A soldier who was jailed for life following the shooting dead of two teenagers in the North of Ireland is to serve in Afghanistan, according to a report today.
It is thought it will be the first time Clegg has been sent into a combat zone since his controversial release from prison more than a decade ago.
Clegg was a member of the notorious Parachute Regiment when he fired at a stolen car as it burst through a checkpoint in Belfast in September 1990.
He was jailed for life in 1993 for murdering passenger Karen Reilly, 18, and wounding 17-year-old driver Martin Peake, who also died in the incident.
Clegg was accused of using excessive force and firing a fourth shot into the back of the car when it was clearly no possible danger to him or his colleagues.
At Clegg’s original trial fellow paratrooper Chris Aindow was found guilty of conspiracy to pervert the course of justice by faking an injury as a justification for the killings.
Independent witnesses saw members of the patrol deliberately injuring Aindow to back up their false claim that the stolen vehicle had struck a soldier before being fired upon.
An RUC officer who had accompanied the patrol that night originally made a statement backing the soldiers’ version but retracted his evidence when the independent witnesses exposed the story as a tissue of lies.

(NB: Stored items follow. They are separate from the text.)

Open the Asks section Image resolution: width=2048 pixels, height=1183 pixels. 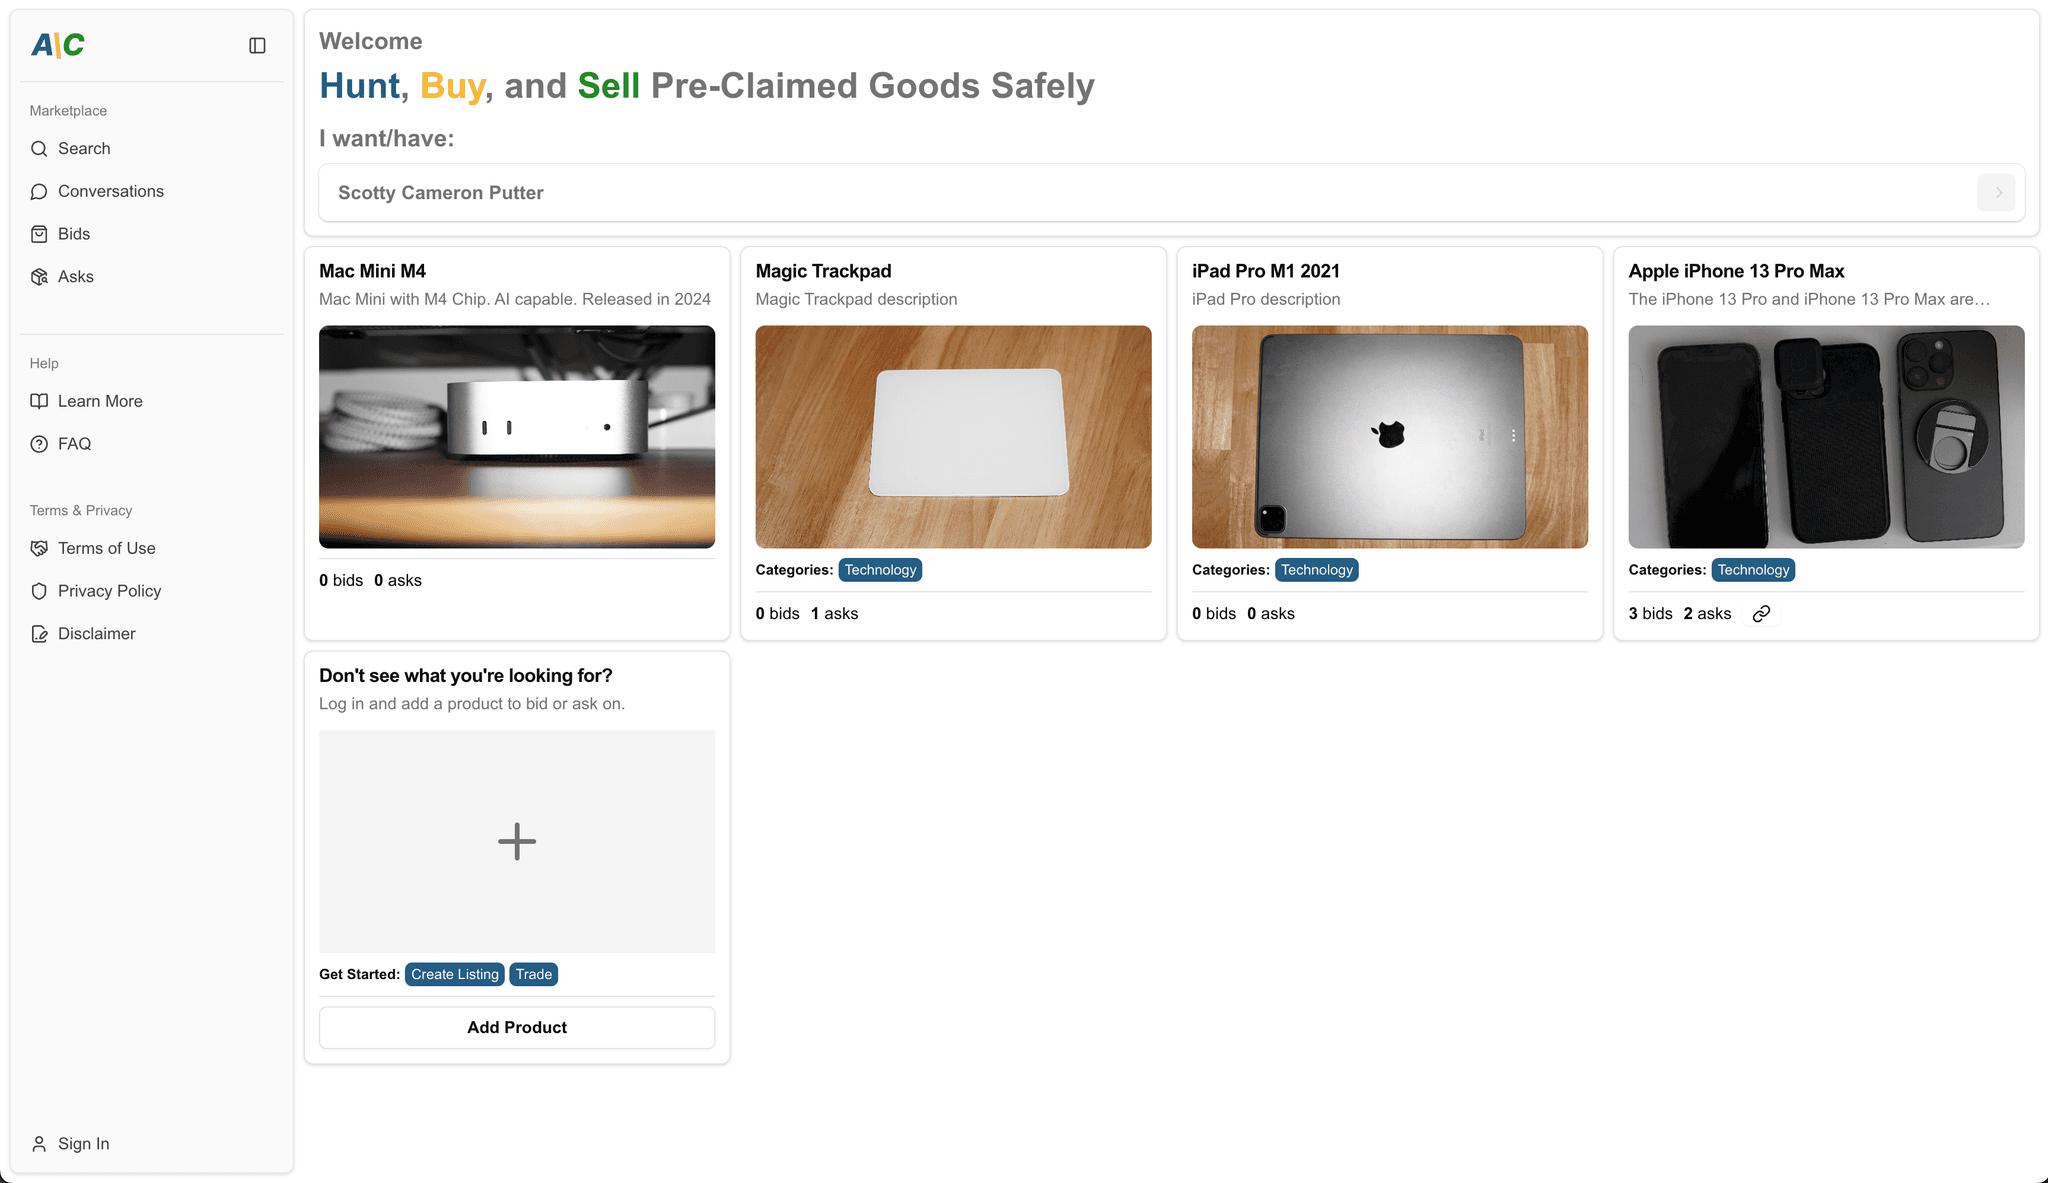(x=76, y=277)
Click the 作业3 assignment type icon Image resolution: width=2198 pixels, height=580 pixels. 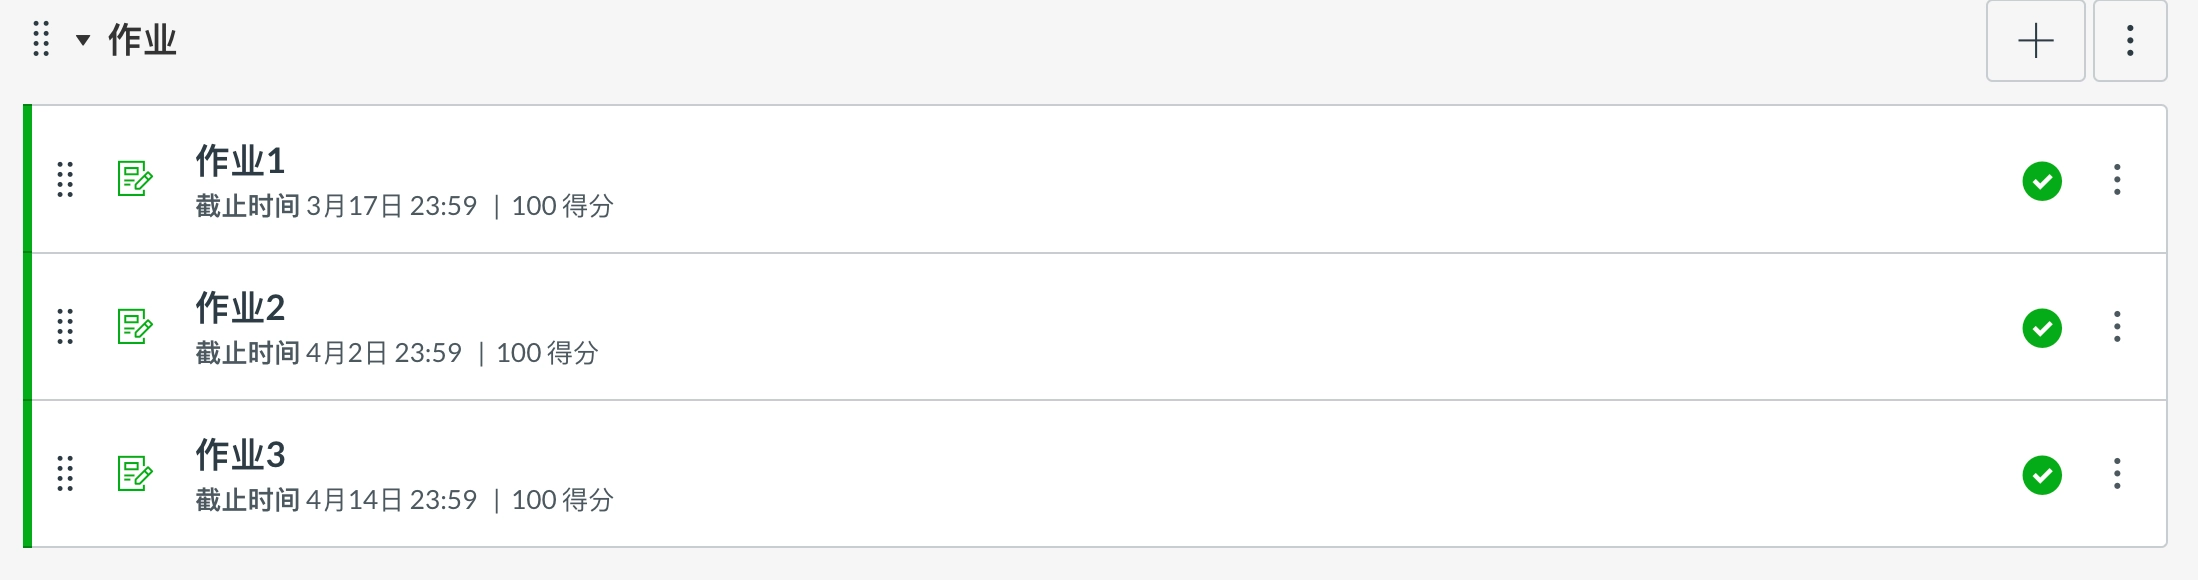coord(135,473)
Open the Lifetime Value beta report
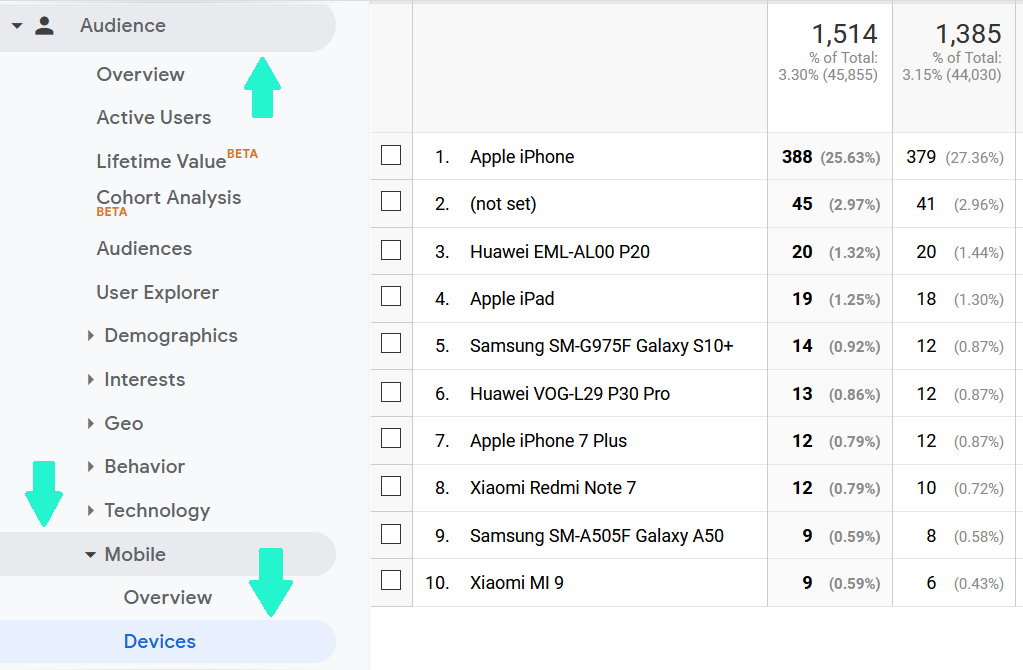The image size is (1023, 670). [161, 161]
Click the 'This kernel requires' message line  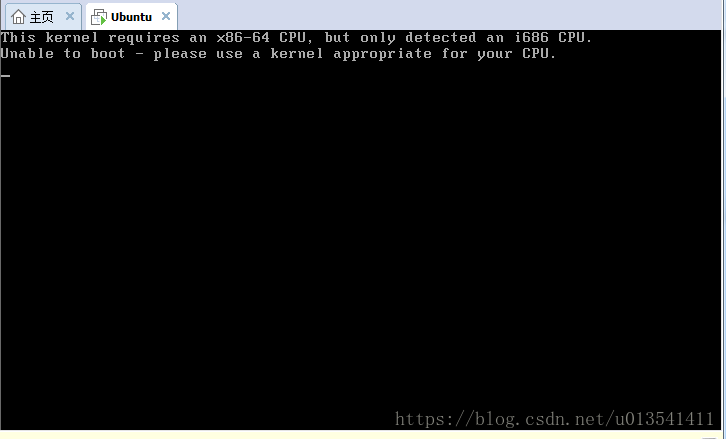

Clegg was freed on licence in 1995, leading to riots in nationalist areas of Belfast.
At his retrial Lee Clegg attempted to resurrect the original lie but Judge Kerr summed up his testimony as a “farrago of untruths”. The Judge branded Clegg a liar as he acquitted the soldier of murdering West Belfast teenager Karen Reilly.
A major campaign for hius exoneration by the right-wing British press continued until the second conviction was quashed a year later.